For centuries, American constitutional law granted state governments broad public health powers. “Salus populi suprema lex,” the old saying went: The health of the people is the supreme law. Such authority went back to the beginning of the Republic. In the famous 1824 case of Gibbons v. Ogden, Chief Justice John Marshall defended the “acknowledged power of a State to provide for the health of its citizens.” States, he explained, were empowered to enact “inspection laws, quarantine laws” and “health laws of every description.”And so on -- until now:
Lemuel Shaw of Massachusetts, who was arguably the most respected state judge of the 19th century, supported vast public health powers and described states’ authority to control epidemics as central to the sovereign power of government. The Alabama Supreme Court agreed, citing the old dictum of salus populi, and courts in states like Georgia and Louisiana followed. In New York, the state’s highest court upheld disruptive health regulations like a ban on burials in urban church cemeteries.
Today, however, the tradition of salus populi is in collapse. In state and federal courts alike, Republican-appointed and Republican-elected judges are upsetting the long-established consensus.Professor Witt sees racism at work.
This month, a bare majority of four Republican-appointed justices on the Michigan Supreme Court struck down the state’s 75-year-old emergency powers law as an “unlawful delegation of legislative power to the executive.” ...
Last month, a federal district judge in Pennsylvania appointed by President Trump struck down the state’s business closure rules and its limits on gatherings....
And back in the spring, four justices connected to the Republican Party on the Wisconsin Supreme Court overturned their state’s common-sense emergency Covid-19 rules over the dissents of three colleagues.

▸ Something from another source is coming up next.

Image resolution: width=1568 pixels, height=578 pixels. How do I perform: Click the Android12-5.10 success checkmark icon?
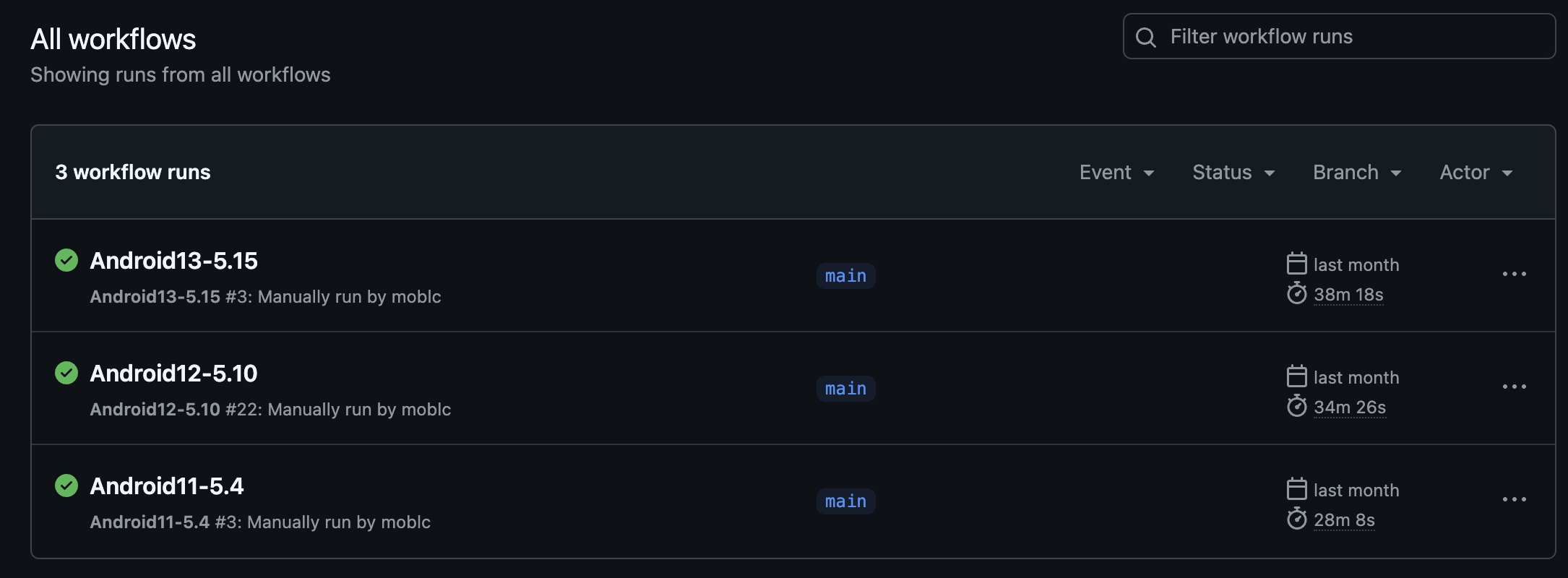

The U.S. Supreme Court threatens to get into the action, too. In May, four conservative justices (Clarence Thomas, Samuel Alito, Neil Gorsuch and Brett Kavanaugh) dissented from an order in South Bay United Pentecostal Church v. Newsom allowing California’s Covid-19-related restrictions to remain in place for gatherings at places of worship. Then, in Calvary Chapel Dayton Valley v. Sisolak, decided at the end of July, those same justices dissented from a similar order leaving Nevada’s restrictions intact.
In the past, when epidemics have threatened white Americans and those with political clout, courts found ways to uphold broad state powers. Now a new generation of judges, propelled by partisan energies, look to deprive states of the power to fight for the sick and dying in a pandemic in which the victims are disproportionately Black and brown.I believe race is a factor -- but I think these judges are corporatists more than racists, and, as soldiers in the right's ideological war against lockdowns, they're perfectly willing to sacrifice the lives of (non-elite) white people. Note, for instance, that this is happening in Wisconsin, which is 87% white. While it's true that the pandemic has disproportionately affected non-whites in the state, 72.5% of the infected and 76.8% of those who've lost their lives to COVID-19 are white. And the GOP justices on the state Supreme Court don't care.
They don't care because the decades-long conservative assault on our judiciary is the work of the Koch brothers and similar ideologues. They believe in business over all other considerations; they want the economy to keep running no matter how many people die, and they want as little government spending as possible directed to ordinary Americans.
Many of our corporate overlords are known to believe that if damaging the health of the public is profitable, they should continue to do it until they're caught, and in the meantime they should lobby to ensure that any fines for such behavior won't be a serious drag on profits. This is sociopathy as best practice. The political party these plutocrats favor agrees with this approach -- and so do the judges that party chooses. During a deadly pandemic, Kochite Republicanism kills.